## Start DATASET RECORDS

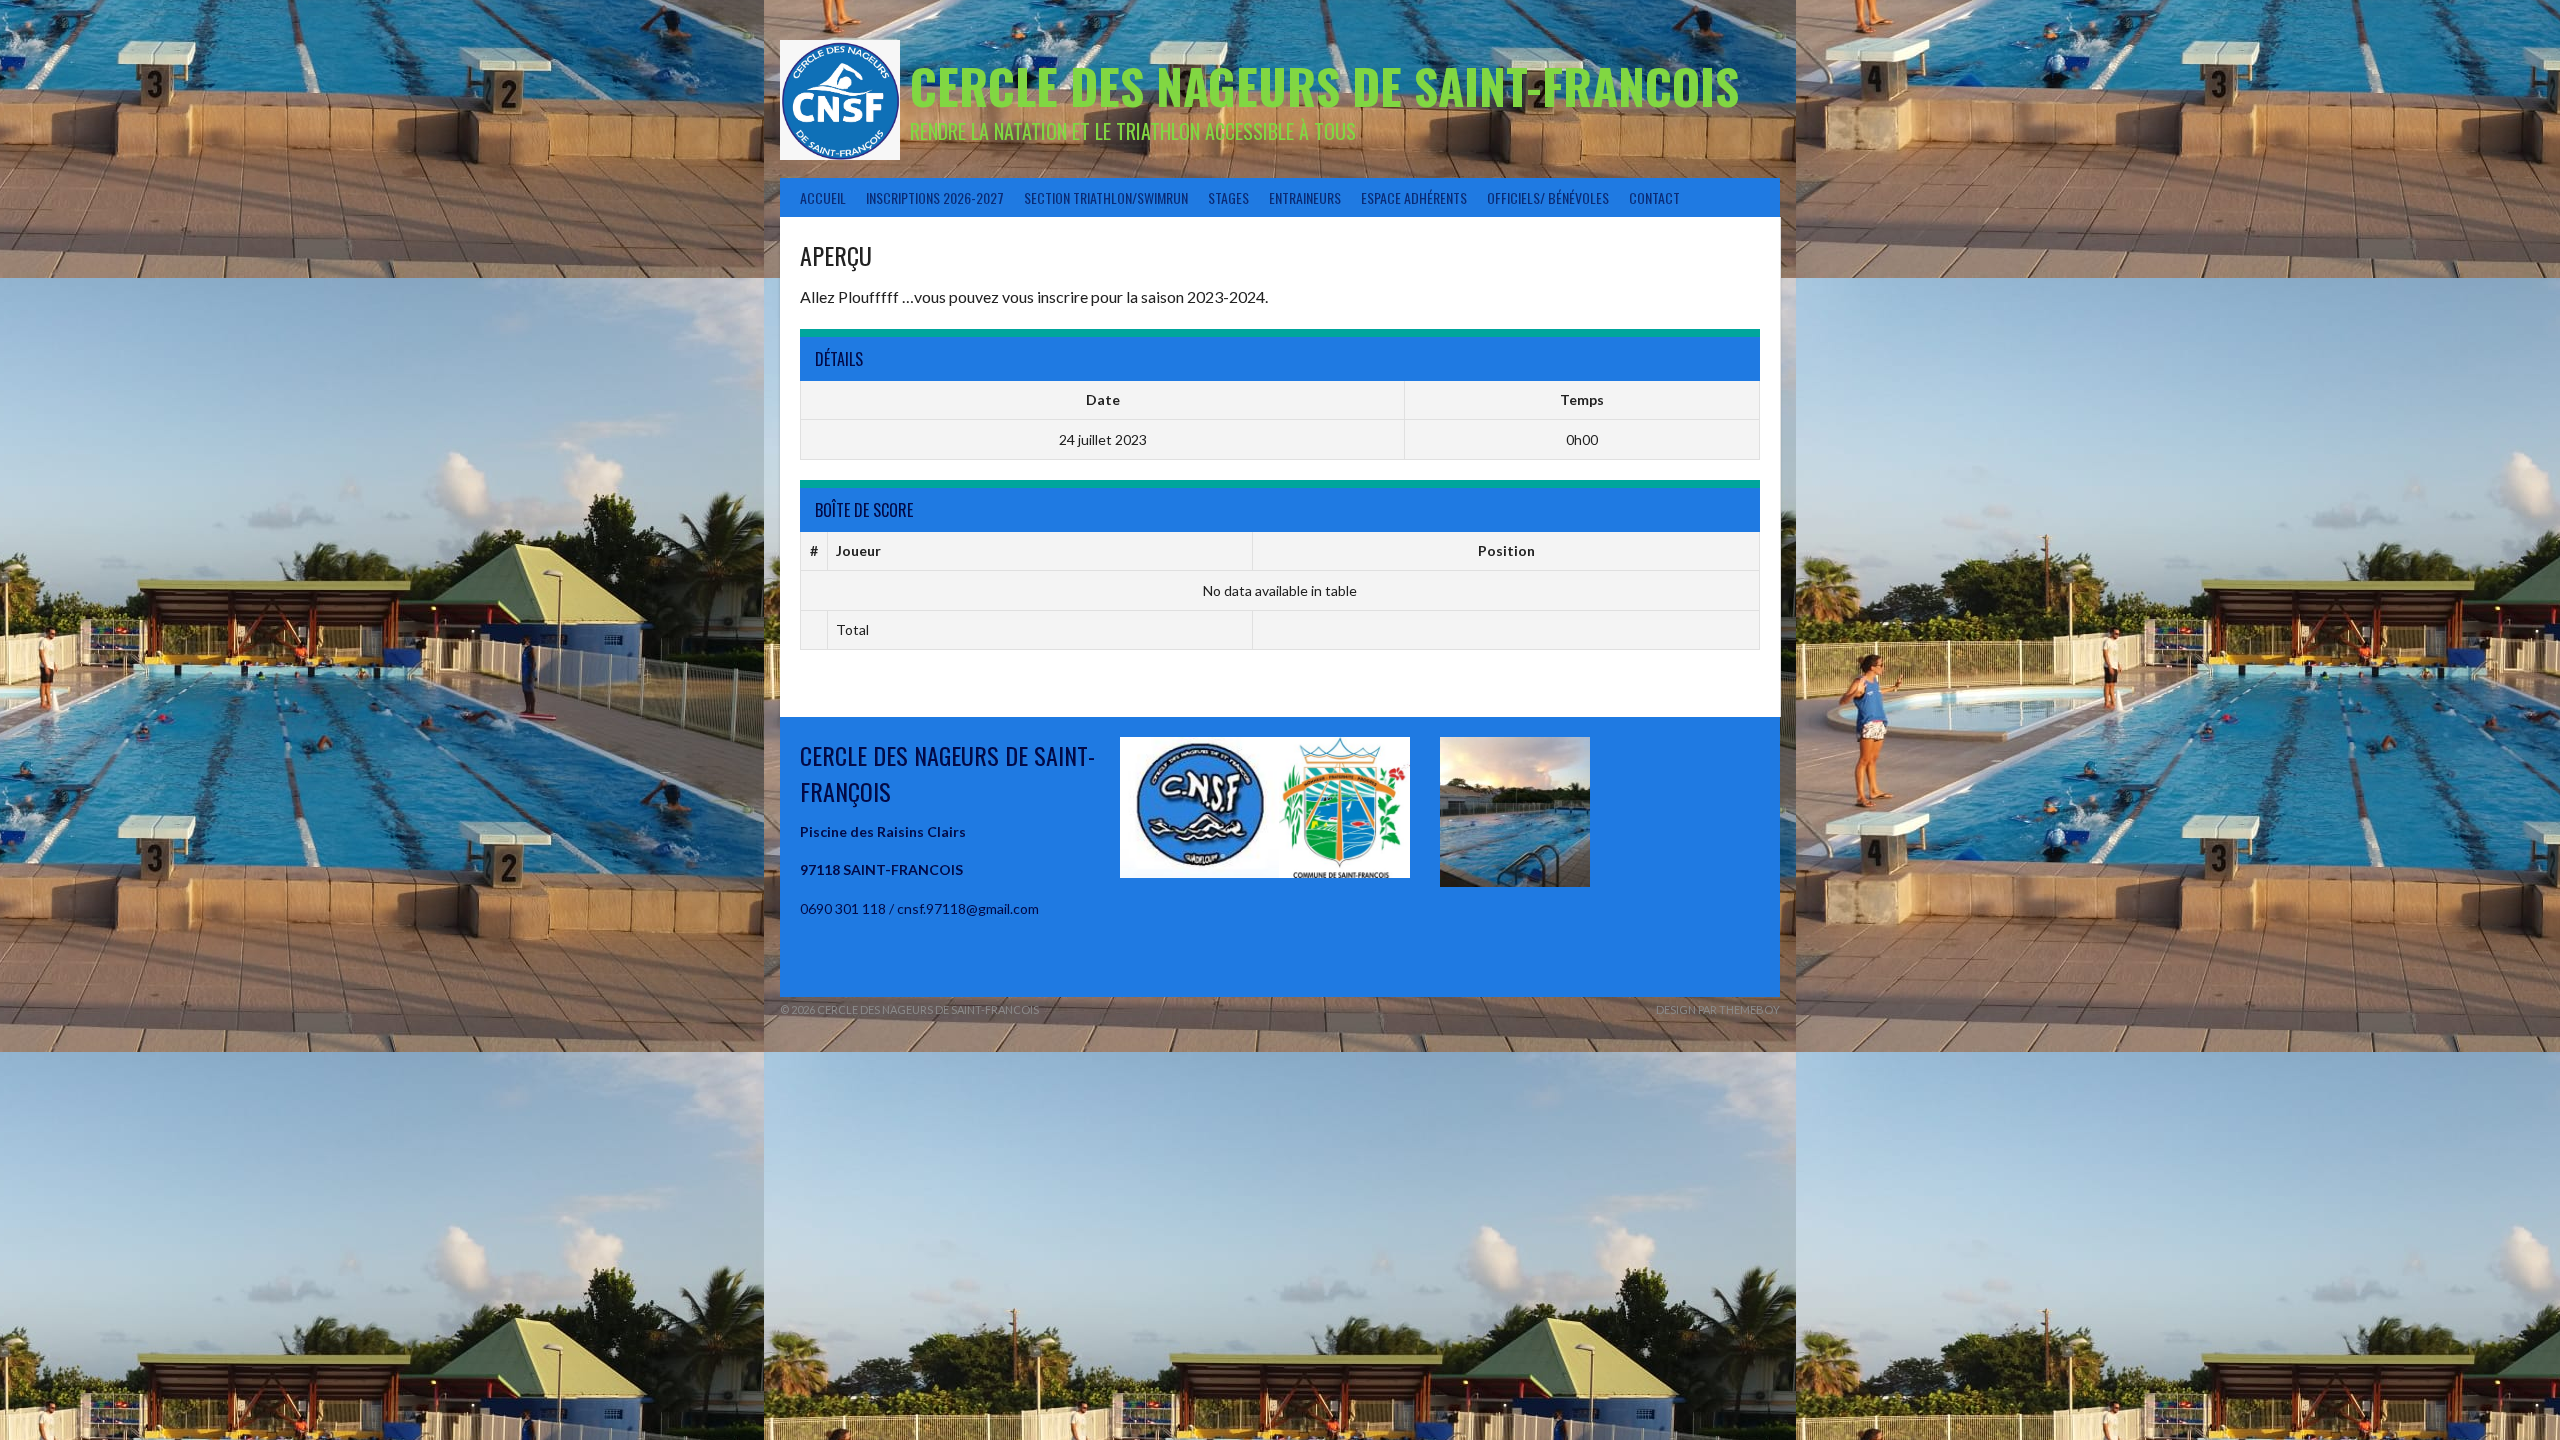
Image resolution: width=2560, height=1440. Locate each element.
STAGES (1228, 197)
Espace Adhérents (1414, 197)
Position (1506, 550)
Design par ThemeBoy (1718, 1009)
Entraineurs (1305, 197)
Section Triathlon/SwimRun (1106, 197)
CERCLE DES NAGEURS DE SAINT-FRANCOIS (1324, 85)
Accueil (823, 197)
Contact (1654, 197)
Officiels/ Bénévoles (1548, 197)
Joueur (858, 550)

## End DATASET RECORDS

* [EXERCISE INSTRUCTIONS] Show each line of the rows above that contains the string "FRANCOIS", copied in full. Case counts.

* [WRITTEN SOLUTION]
CERCLE DES NAGEURS DE SAINT-FRANCOIS (1324, 85)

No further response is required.